Zwar auf eine andere Wertlehre, doch bewusst auf die Preistheorie und auf die Machtverhältnisse ist die Verteilungslehre Oppenheimers gegründet. Der Großgrundbesitz, die Bodensperre ist seiner Auffassung gemäß der Angelpunkt der Verteilung. Es entstehen hieraus Klassenmonopole und Tauschmonopole, welche den Verteilungsvorgang auf dem Wege der Preisbildung beherrschen.

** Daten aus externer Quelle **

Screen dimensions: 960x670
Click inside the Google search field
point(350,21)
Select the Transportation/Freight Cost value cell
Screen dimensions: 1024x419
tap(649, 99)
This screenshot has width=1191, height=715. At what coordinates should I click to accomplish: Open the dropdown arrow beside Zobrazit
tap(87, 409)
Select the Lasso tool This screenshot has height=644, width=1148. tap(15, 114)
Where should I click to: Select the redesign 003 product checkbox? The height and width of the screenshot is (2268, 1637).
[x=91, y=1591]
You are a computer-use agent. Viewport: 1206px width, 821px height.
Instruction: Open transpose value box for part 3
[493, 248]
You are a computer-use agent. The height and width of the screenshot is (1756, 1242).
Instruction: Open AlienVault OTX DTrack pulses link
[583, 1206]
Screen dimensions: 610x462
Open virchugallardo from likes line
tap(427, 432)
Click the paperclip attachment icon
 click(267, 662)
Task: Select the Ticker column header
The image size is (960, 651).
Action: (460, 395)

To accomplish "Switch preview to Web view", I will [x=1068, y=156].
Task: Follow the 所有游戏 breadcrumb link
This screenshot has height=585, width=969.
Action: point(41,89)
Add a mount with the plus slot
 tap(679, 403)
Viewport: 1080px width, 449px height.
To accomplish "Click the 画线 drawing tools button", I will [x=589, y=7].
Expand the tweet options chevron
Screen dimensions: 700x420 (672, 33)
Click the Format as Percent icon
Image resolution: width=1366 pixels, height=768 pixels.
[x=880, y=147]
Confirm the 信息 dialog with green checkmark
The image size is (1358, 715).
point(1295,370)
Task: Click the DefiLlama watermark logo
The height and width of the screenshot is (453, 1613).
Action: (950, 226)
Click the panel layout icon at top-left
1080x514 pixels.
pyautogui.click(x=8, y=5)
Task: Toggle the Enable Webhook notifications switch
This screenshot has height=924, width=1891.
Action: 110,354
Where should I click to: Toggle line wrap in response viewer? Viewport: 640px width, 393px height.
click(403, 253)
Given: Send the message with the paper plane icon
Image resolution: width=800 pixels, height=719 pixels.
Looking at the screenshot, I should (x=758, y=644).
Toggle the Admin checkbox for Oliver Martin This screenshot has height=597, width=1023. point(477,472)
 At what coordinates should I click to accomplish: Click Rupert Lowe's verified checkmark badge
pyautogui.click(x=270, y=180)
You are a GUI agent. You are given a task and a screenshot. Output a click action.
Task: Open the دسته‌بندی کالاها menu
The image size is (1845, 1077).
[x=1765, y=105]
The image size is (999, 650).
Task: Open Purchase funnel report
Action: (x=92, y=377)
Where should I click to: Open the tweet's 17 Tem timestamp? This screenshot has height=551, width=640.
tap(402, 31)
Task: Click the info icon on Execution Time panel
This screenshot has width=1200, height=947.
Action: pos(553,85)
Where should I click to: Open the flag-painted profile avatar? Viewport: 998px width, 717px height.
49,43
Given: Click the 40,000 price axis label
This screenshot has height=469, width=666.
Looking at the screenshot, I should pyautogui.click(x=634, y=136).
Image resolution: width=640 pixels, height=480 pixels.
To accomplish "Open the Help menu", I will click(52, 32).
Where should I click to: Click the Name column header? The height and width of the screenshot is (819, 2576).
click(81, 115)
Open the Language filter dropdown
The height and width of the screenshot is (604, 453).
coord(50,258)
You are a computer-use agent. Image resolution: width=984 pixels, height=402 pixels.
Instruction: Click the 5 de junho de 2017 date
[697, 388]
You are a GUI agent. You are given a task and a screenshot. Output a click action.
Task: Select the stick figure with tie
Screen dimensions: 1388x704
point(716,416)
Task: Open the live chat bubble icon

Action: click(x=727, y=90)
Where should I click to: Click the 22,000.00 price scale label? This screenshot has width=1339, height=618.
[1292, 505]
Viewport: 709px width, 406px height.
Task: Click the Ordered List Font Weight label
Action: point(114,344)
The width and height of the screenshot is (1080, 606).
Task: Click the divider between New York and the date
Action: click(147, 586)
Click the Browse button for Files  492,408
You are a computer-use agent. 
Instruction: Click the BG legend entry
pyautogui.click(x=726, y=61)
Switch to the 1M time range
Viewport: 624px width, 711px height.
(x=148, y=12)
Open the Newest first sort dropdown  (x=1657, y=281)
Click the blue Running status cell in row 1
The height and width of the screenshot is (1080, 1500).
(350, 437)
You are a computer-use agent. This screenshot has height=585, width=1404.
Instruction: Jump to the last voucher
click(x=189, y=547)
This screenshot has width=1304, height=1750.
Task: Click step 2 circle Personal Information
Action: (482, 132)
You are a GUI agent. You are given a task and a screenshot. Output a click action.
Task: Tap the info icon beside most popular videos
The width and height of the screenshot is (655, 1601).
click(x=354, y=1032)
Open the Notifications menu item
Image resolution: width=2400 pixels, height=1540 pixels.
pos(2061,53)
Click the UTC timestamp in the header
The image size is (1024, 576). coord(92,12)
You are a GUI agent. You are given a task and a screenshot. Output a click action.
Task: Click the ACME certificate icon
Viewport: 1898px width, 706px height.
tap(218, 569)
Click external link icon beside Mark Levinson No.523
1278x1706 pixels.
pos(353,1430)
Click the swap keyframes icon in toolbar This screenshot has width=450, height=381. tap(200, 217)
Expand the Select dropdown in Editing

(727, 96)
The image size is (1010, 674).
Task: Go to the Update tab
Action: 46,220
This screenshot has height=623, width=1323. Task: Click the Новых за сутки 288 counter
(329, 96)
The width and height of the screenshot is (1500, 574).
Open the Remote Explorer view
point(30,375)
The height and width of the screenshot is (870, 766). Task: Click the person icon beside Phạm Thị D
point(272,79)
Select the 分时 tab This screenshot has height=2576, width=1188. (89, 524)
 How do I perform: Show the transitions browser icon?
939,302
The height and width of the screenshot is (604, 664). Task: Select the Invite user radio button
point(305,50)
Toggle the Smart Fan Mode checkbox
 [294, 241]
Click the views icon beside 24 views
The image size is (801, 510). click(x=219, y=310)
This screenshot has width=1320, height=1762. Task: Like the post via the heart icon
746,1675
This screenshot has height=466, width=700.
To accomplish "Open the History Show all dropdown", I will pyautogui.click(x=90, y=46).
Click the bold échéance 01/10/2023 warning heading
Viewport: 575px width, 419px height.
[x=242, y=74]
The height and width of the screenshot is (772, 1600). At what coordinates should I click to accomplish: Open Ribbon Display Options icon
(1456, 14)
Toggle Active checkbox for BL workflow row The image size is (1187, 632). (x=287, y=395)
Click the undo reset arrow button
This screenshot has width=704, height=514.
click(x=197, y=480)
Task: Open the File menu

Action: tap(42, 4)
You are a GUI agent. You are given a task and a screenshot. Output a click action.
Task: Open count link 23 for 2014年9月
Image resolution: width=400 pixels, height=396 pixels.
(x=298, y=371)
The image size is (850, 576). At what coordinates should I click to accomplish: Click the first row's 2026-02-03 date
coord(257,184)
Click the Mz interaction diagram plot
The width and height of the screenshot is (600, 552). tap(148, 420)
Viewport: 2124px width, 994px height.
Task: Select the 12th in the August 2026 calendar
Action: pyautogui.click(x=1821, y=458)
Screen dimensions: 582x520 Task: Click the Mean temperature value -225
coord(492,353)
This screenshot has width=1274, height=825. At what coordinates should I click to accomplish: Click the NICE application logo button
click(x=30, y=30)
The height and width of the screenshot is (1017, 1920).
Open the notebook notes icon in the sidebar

Wenn auch alle diese sozialistischen Verteilungstheorien den Preisvorgang mit einer ziemlichen Einseitigkeit und auf das Ausbeutungsmoment eingestellt betrachten, so haben sie doch ein wichtiges Moment des Verteilungsvorganges herausgearbeitet, nämlich die Tatsache, dass Machtmomente und soziale Klassenverhältnisse den Verteilungsvorgang entscheidend beeinflussen. Die Einkommensverteilung ist gewiss ein Kampf der Klassen um eine je höhere Beteiligung mit Gütern. Ferner hat die Ausbeutungstheorie auch von Anfang an richtig erkannt, dass dieser Kampf ein Preiskampf ist, der sich innerhalb der Preisgesetze vollzieht. Hier liegt auch ihr Berührungspunkt mit den oben besprochenen Ergebnissen der bürgerlichen Nationalökonomie. Je näher dieser der Auffassung der Einkommensverteilung als Preisvorgang kommt, desto mehr wir sie auch gezwungen, den Einfluss des Machtmomentes anzuerkennen.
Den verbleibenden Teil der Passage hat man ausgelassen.